The third part for the diagnosis of MOGAD is you need exclusion of a better diagnosis, and that includes multiple sclerosis, which is going to be the most common differential diagnosis. And indeed, in the article, there are a number of red flags that are mentioned that might dissuade you from this being MOGAD. And these are really important to look out for in your patients because as I said, MOG antibodies can be positive at low titer in 1%-2% of patients. So, if you have progressive neurological impairment where you have more of a progressive course, we see that with multiple sclerosis, but we shouldn't see that with MOG. So that’s a big red flag. If you have rapid worsening of deficits over the course of minutes to a couple of hours, that's suggestive of a stroke and that's quite atypical for MOG. If you have no improvement following treatment with steroids, that's also atypical for MOG because in MOGAD cases the attacks tend to respond very, very well to steroids. So that would be a red flag. Or if you have MRI findings that are very suggestive of multiple sclerosis, say you have multiple ovoid periventricular lesions when you have CSF oligoclonal bands, or over time with MS we know that they get silent lesions and with MS, it means multiple scars, so the lesions don't tend to resolve, they tend to leave a scar. On the other hand, the MOG lesions do tend to resolve, and that is a big difference in the vast majority, probably three-quarters or more of the MOG antibody-associated lesions will resolve. Finally, if you have ongoing contrast enhancement that persists for six months, that might be suggestive of a tumor or some sort of vascular malformation, we don't see that with the demyelinating disease. It usually resolves within a couple of months with MS, with MOGAD, and with aquaporin-4 positive NMOSD.

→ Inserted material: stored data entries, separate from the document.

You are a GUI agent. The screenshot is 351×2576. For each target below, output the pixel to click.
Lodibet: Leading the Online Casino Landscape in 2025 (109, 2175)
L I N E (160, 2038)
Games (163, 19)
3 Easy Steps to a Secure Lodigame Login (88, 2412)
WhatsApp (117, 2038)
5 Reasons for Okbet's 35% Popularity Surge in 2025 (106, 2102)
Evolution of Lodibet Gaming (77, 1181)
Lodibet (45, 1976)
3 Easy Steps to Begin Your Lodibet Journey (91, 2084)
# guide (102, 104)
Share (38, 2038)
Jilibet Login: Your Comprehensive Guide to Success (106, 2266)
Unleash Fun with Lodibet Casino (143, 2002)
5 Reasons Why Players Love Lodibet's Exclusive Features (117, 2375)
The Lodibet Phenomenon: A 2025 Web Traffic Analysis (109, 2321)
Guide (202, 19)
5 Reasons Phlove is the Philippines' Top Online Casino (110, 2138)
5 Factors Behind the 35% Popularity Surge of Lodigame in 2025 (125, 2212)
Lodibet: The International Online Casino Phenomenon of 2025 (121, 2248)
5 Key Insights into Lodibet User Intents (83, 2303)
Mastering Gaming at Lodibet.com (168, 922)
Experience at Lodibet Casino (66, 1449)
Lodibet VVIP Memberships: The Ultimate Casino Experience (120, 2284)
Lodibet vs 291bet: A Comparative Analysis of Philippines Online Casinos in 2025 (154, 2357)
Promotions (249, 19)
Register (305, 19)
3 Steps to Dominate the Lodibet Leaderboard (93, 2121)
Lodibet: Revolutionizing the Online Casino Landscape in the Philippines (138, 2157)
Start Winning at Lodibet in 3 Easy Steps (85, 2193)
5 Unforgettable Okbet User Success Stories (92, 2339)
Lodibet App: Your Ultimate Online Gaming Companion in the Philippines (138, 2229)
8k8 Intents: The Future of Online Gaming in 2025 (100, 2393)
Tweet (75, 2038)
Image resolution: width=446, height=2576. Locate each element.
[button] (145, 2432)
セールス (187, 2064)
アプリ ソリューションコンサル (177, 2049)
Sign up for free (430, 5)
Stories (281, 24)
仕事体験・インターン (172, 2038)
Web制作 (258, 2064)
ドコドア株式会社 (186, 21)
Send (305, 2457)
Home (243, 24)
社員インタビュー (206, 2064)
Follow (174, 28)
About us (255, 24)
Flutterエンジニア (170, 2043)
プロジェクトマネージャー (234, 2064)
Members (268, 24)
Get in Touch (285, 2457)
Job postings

So, if we summarize today what the diagnostic criteria look like, one, you have to have one of these core clinical demyelinating events that we mentioned earlier. Two, because it's called MOG antibody-associated disease, you have to have a positive MOG antibody. And if you have a high positive, then all you need to do is move on and exclude a better diagnosis. If you have a low positive result, we know that those are a bit more problematic, and in those cases, you need to have an aquaporin-4 antibody negative result, and you need to have some supporting features that we mentioned on the prior slides.
This is the group that was involved in the MOGAD panel criteria. We met up for almost a year-and-a-half via Zoom, and it was a really fruitful collaboration and lots of input from everybody to come up with these criteria, which I think are a major step forward for the field of demyelinating disease. Now we can clearly say that MOGAD is a separate disease from MS and aquaporin-4 positive NMOSD. Both MS and aquaporin-4 positive NMOSD have had diagnostic criteria for many years, and this is the first real international consensus criteria for MOGAD.
So, I will leave you with my references here, and thank you very much for listening.